Background The enteric nervous system (ENS) contains chemically coded populations of neurons that serve specific functions for the control of the gastrointestinal tract. The ability of neurons to modify their chemical code in response to luminal changes has recently been discovered. It is possible that enteric neuronal plasticity may sustain the adaptability of the gut to changes in intestinal activity or injury, and that gut neurons may respond to an altered intestinal environment by changing their neuropeptide expression.
Methods We used immunohistochemical methods to investigate the presence and localization of several neuronal populations and enteric glia in both the small (ileum) and large (cecum) intestine of piglets. We assessed their abundance in submucosal and myenteric plexus from animals treated with the probiotic Pediococcus acidilactici compared with untreated controls.

----

▶ **Your tasks**
#1 In the piglet enteric neuron study, which probiotic were the treated animals given?
#2 Continue the piglet enteric neuron study from the end of its Methods section.

▶ **Data listing**
----

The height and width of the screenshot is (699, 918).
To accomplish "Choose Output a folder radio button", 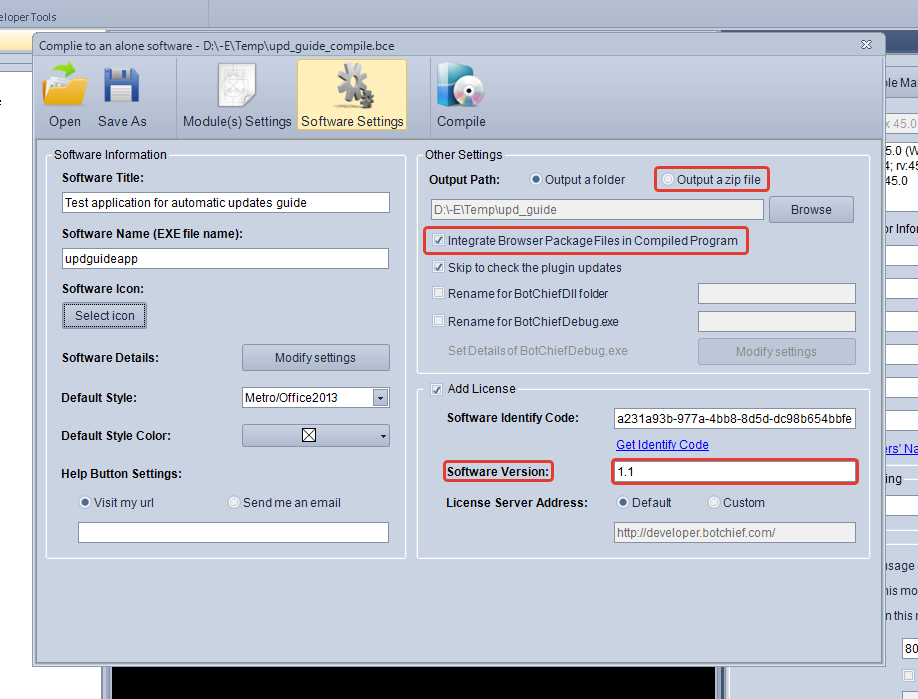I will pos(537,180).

----

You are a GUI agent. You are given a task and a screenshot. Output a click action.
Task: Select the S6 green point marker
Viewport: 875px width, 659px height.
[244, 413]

----

▶ **Task-by-task outputs**
#1 Pediococcus acidilactici

#2
Key Results The treated piglets had a larger number of galanin- and calcitonin gene-related peptide (CGRP)-immunoreactive neurons than controls, but this was limited to the submucosal plexus ganglia of the ileum. Moreover, immunohistochemistry revealed that glial fibrillary acidic protein-positive enteric glial cells were significantly higher in the inner and outer submucosal plexuses of treated animals.
Conclusions & Inferences The neuronal and glial changes described here illustrate plasticity of the ENS in response to an altered luminal environment in the gastrointestinal tract.